**Assigned task**
The records that follow should be copied in full, exactly as they read.

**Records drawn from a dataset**
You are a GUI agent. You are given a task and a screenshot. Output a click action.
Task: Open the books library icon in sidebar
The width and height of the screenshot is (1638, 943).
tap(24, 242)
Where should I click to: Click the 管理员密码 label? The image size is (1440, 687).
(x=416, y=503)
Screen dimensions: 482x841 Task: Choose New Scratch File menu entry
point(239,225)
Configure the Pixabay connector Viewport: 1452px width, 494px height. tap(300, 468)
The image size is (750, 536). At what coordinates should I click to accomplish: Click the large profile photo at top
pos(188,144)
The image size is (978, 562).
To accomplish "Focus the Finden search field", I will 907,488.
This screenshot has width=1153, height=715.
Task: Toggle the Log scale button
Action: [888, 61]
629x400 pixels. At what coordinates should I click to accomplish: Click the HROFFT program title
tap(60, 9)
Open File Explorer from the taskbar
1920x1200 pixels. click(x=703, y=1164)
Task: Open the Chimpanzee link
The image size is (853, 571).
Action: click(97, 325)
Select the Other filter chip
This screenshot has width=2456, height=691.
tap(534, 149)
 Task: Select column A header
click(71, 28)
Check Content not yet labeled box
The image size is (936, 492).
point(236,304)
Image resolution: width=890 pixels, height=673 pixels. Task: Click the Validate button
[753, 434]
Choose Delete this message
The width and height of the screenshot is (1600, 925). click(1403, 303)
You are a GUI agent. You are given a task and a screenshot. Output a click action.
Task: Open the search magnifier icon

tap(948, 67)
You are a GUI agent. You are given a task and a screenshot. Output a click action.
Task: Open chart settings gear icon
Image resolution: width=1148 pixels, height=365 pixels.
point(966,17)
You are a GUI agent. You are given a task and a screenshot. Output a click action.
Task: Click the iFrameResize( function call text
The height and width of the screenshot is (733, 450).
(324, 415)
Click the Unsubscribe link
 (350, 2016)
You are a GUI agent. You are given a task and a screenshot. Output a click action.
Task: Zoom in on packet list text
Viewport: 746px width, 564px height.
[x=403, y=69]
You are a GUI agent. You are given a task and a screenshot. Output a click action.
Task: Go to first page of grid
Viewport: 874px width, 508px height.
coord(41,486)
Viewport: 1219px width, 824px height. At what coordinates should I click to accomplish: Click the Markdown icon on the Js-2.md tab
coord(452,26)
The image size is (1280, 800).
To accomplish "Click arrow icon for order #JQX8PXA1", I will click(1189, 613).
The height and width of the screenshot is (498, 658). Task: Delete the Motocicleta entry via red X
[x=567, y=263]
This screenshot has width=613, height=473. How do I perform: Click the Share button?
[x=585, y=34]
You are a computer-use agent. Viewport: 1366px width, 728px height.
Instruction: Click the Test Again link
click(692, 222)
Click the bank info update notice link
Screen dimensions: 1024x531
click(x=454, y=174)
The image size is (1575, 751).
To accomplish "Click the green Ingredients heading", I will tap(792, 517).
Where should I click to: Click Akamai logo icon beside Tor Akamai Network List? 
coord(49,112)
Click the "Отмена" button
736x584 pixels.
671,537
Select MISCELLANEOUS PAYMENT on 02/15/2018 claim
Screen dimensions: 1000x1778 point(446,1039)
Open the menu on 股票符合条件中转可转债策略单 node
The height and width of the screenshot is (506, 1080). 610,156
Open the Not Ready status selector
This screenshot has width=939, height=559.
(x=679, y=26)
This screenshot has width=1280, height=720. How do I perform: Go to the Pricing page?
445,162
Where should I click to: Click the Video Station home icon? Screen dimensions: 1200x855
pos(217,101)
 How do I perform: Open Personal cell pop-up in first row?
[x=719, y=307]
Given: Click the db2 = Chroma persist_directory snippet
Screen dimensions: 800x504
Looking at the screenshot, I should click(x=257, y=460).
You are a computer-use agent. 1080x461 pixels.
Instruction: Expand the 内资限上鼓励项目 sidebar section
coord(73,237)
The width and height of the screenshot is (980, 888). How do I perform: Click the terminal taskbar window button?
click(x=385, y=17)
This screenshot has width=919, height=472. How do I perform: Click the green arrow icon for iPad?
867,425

**Task result**
You are a GUI agent. You are given a task and a screenshot. Output a click action.
Task: Open the books library icon in sidebar
The width and height of the screenshot is (1638, 943).
tap(24, 242)
Where should I click to: Click the 管理员密码 label? The image size is (1440, 687).
(x=416, y=503)
Screen dimensions: 482x841 Task: Choose New Scratch File menu entry
point(239,225)
Configure the Pixabay connector Viewport: 1452px width, 494px height. tap(300, 468)
The image size is (750, 536). At what coordinates should I click to accomplish: Click the large profile photo at top
pos(188,144)
The image size is (978, 562).
To accomplish "Focus the Finden search field", I will 907,488.
This screenshot has width=1153, height=715.
Task: Toggle the Log scale button
Action: [888, 61]
629x400 pixels. At what coordinates should I click to accomplish: Click the HROFFT program title
tap(60, 9)
Open File Explorer from the taskbar
1920x1200 pixels. click(x=703, y=1164)
Task: Open the Chimpanzee link
The image size is (853, 571).
Action: click(97, 325)
Select the Other filter chip
This screenshot has width=2456, height=691.
tap(534, 149)
 Task: Select column A header
click(71, 28)
Check Content not yet labeled box
The image size is (936, 492).
point(236,304)
Image resolution: width=890 pixels, height=673 pixels. Task: Click the Validate button
[753, 434]
Choose Delete this message
The width and height of the screenshot is (1600, 925). click(1403, 303)
You are a GUI agent. You are given a task and a screenshot. Output a click action.
Task: Open the search magnifier icon

tap(948, 67)
You are a GUI agent. You are given a task and a screenshot. Output a click action.
Task: Open chart settings gear icon
Image resolution: width=1148 pixels, height=365 pixels.
point(966,17)
You are a GUI agent. You are given a task and a screenshot. Output a click action.
Task: Click the iFrameResize( function call text
The height and width of the screenshot is (733, 450).
(324, 415)
Click the Unsubscribe link
 (350, 2016)
You are a GUI agent. You are given a task and a screenshot. Output a click action.
Task: Zoom in on packet list text
Viewport: 746px width, 564px height.
[x=403, y=69]
You are a GUI agent. You are given a task and a screenshot. Output a click action.
Task: Go to first page of grid
Viewport: 874px width, 508px height.
coord(41,486)
Viewport: 1219px width, 824px height. At what coordinates should I click to accomplish: Click the Markdown icon on the Js-2.md tab
coord(452,26)
The image size is (1280, 800).
To accomplish "Click arrow icon for order #JQX8PXA1", I will click(1189, 613).
The height and width of the screenshot is (498, 658). Task: Delete the Motocicleta entry via red X
[x=567, y=263]
This screenshot has width=613, height=473. How do I perform: Click the Share button?
[x=585, y=34]
You are a computer-use agent. Viewport: 1366px width, 728px height.
Instruction: Click the Test Again link
click(692, 222)
Click the bank info update notice link
Screen dimensions: 1024x531
click(x=454, y=174)
The image size is (1575, 751).
To accomplish "Click the green Ingredients heading", I will tap(792, 517).
Where should I click to: Click Akamai logo icon beside Tor Akamai Network List? 
coord(49,112)
Click the "Отмена" button
736x584 pixels.
671,537
Select MISCELLANEOUS PAYMENT on 02/15/2018 claim
Screen dimensions: 1000x1778 point(446,1039)
Open the menu on 股票符合条件中转可转债策略单 node
The height and width of the screenshot is (506, 1080). 610,156
Open the Not Ready status selector
This screenshot has width=939, height=559.
(x=679, y=26)
This screenshot has width=1280, height=720. How do I perform: Go to the Pricing page?
445,162
Where should I click to: Click the Video Station home icon? Screen dimensions: 1200x855
pos(217,101)
 How do I perform: Open Personal cell pop-up in first row?
[x=719, y=307]
Given: Click the db2 = Chroma persist_directory snippet
Screen dimensions: 800x504
Looking at the screenshot, I should click(x=257, y=460).
You are a computer-use agent. 1080x461 pixels.
Instruction: Expand the 内资限上鼓励项目 sidebar section
coord(73,237)
The width and height of the screenshot is (980, 888). How do I perform: Click the terminal taskbar window button?
click(x=385, y=17)
This screenshot has width=919, height=472. How do I perform: Click the green arrow icon for iPad?
867,425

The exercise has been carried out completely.